Can you give every line of the records below again, replacing "click" with "tap" wherever it appears and changing nothing else, but leaving out the pictures?

▶ **Exercise data**
begin
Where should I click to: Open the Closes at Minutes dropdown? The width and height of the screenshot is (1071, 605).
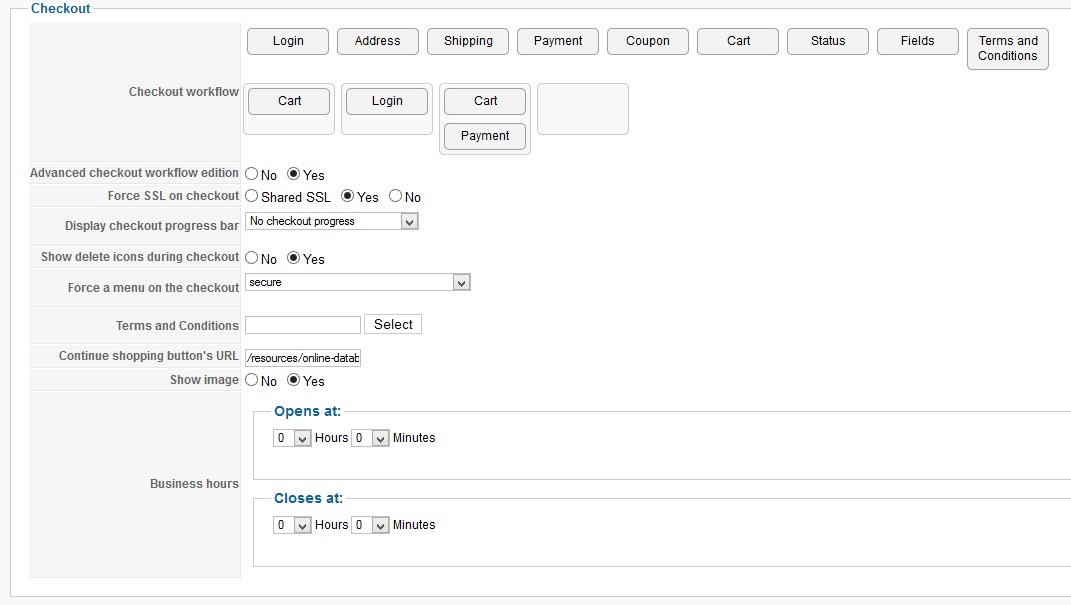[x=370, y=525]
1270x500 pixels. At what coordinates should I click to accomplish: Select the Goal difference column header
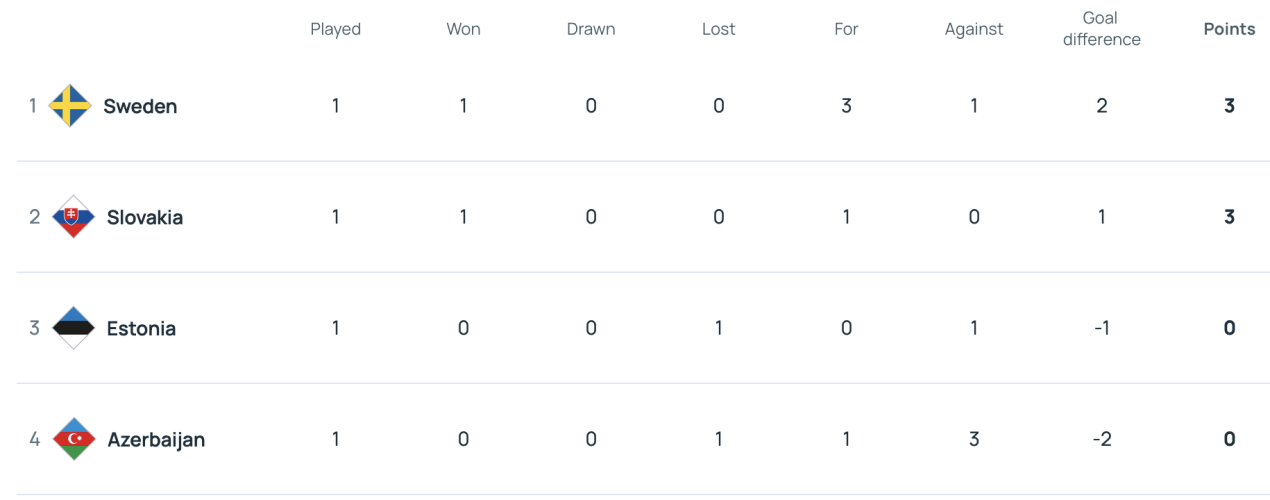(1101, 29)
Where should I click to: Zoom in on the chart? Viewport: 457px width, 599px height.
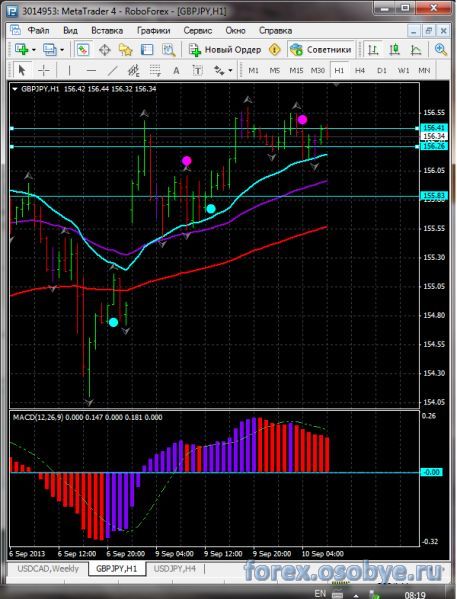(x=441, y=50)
end
▶ **Solution to the exercise**
Where should I tap to: Open the Closes at Minutes dropdown? The width and height of the screenshot is (1071, 605).
[x=370, y=525]
1270x500 pixels. At what coordinates should I tap to accomplish: Select the Goal difference column header
(1101, 29)
Where should I tap to: Zoom in on the chart? Viewport: 457px width, 599px height.
(x=441, y=50)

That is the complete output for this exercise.